Tinkex.TrainingClient (Tinkex v0.4.0)

GenServer that coordinates training operations for a single model.

Requests are sent sequentially within the GenServer while polling is performed concurrently in background tasks. This keeps request ordering deterministic at the cost of blocking the GenServer during the send phase.

Use Tinkex.Types.ModelInput.from_text/2 to turn raw strings into tokenized ModelInput structs before constructing training data. Chat templates are not applied automatically; provide fully formatted text.

Queue State Observer

This client implements Tinkex.QueueStateObserver and automatically logs human-readable warnings when queue state changes indicate rate limiting or capacity issues:

[warning] Training is paused for model-xyz.
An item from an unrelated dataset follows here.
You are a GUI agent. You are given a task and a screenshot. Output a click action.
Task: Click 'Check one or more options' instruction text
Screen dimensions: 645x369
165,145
Reason: concurrent training clients rate limit hit

Logs are debounced to once per 60 seconds per model to avoid spam.

Summary

Types

t()

Functions

child_spec(init_arg)

Returns a specification to start this module under a supervisor.

create_sampling_client_async(client, model_path, opts \\ [])

Create a sampling client from this training client asynchronously.

decode(client, ids, opts \\ [])

Decode token IDs using this training client's tokenizer.

encode(client, text, opts \\ [])

Encode text using this training client's tokenizer.

forward(client, data, loss_fn, opts \\ [])

Run a forward-only pass over the provided data (inference without backward).

forward_backward(client, data, loss_fn, opts \\ [])

Run a forward-backward pass over the provided data.

forward_backward_custom(client, data, loss_fn, opts \\ [])

Compute forward/backward pass with a custom loss function.

get_info(client)

Fetch model metadata for the training client.

get_telemetry(client)

get_tokenizer(client, opts \\ [])

Get a tokenizer for this training client's model.

load_state(client, path, opts \\ [])

Load model weights from a checkpoint (without optimizer state).

load_state_with_optimizer(client, path, opts \\ [])

Load model weights and optimizer state from a checkpoint.

optim_step(client, adam_params, opts \\ [])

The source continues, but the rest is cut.